如何比较2个文件并删除不存在的行?

时间:2019-03-29 18:05:09

标签: java file compare hashset

与文件2相比,我正在尝试从文件1中删除不存在的行

示例:

输入

文件1

text
example
word

文件2

example
word

输出

文件1

example
word

我的代码完全相反:它消除了2个文件中所有重复的单词。

我的实际输出是:

文件1

text

代码

BufferedReader reader2 = new BufferedReader(new FileReader(file2));
Set<String> lines2 = new HashSet<String>(10000);
String line2;
while ((line2 = reader.readLine()) != null) {
    lines2.add(line);
}
BufferedReader reader = new BufferedReader(new FileReader(file1));
Set<String> lines = new HashSet<String>(10000);
String line;
while ((line = reader.readLine()) != null) {
    lines.add(line);
}
Set set3 = new HashSet(lines);  
set3.removeAll(lines2);

4 个答案:

答案 0 :(得分:0)

您需要两个集合之间的交集。现在,您正在计算集合之间的对称差异。

 public static void main(String []args){

    Set<String> file1 = new HashSet<>();
    Set<String> file2 = new HashSet<>();

    file1.add("text");
    file1.add("example");
    file1.add("word");

    file2.add("example");
    file2.add("word");

    Set<String> intersection = new HashSet<>(file1);
    intersection.retainAll(file2);

    System.out.println(intersection);
 }

输出:

[word, example]

答案 1 :(得分:0)

好吧,您几乎可以使用您的方法了,您所缺少的只是调用时的另一行代码

lines.removeAll(set3);

然后您将获得所需结果的集合(行)。

答案 2 :(得分:0)

在您的原始代码中,您先读入文件2,然后读入文件1,只是从file1中删除了file2中的单词,剩下一个不同的单词。 在这里,我写出了代码,并进行了注释。
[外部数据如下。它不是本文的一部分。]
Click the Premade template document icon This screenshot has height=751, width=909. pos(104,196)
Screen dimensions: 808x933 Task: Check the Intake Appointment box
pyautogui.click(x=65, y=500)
您需要一个集合,然后将其从完整列表中删除。 在我的代码中,我创建了一个新集合,以防万一您想要重建第一个集合并将其保留为未修改状态。

package scrapCompare;
import java.io.BufferedReader;
import java.io.FileReader;
import java.io.IOException;
import java.util.HashSet;
import java.util.Iterator;
import java.util.Set;

public class CompareLines {

public static void main(String[] args) throws IOException {
    // TODO Auto-generated method stub

    //You create a set of words from file 1.
    BufferedReader reader = new BufferedReader(new FileReader("file1"));
    Set<String> lines = new HashSet<String>(10000);
    String line;
    while ((line = reader.readLine()) != null) {
        lines.add(line);
    }
    //You create a set of words from file 2.
    BufferedReader reader2 = new BufferedReader(new FileReader("file2"));
    Set<String> lines2 = new HashSet<String>(10000);
    String line2;
    while ((line2 = reader2.readLine()) != null) {
        lines2.add(line2);
    }

    //In your original code, you create a third set of words equal to file 1, and then delete all the words from file 2.
    //It isolates the one different word, but you stopped there.
    Set set3 = new HashSet(lines);  
    set3.removeAll(lines2);

    lines.removeAll(set3);
    //the answer set is made, in case you want to rebuild the lines set.
    Set <String> answer = lines;
    //iterator for printing to console.
    Iterator<String> itr = answer.iterator();
    //print the answer to console 
    while(itr.hasNext())
    System.out.println(itr.next());

    //close your readers
    reader.close();
    reader2.close();

}

}

答案 3 :(得分:0)

public class RemoveLine {

    public static void main(String[] args) throws IOException {
        String file = "../file.txt";
        String file1 = "../file1.txt";
        String file2 = "../file2.txt";

        BufferedReader reader2 = new BufferedReader(new FileReader(file2));
        Set<String> lines2 = new HashSet<String>(10000);
        String line2;
        while ((line2 = reader2.readLine()) != null) {
            lines2.add(line2);
        }

        BufferedReader reader1 = new BufferedReader(new FileReader(file1));
        Set<String> lines1 = new HashSet<String>(10000);
        String line1;
        while ((line1 = reader1.readLine()) != null) {
            lines1.add(line1);
        }

        Set<String> outPut = lines1.stream().filter(l1 -> lines2.stream().anyMatch(l2 -> l2.equals(l1))).collect(Collectors.toSet());


        Charset utf8 = StandardCharsets.UTF_8;

        Files.write(Paths.get(file), outPut, utf8, StandardOpenOption.CREATE);

    }

}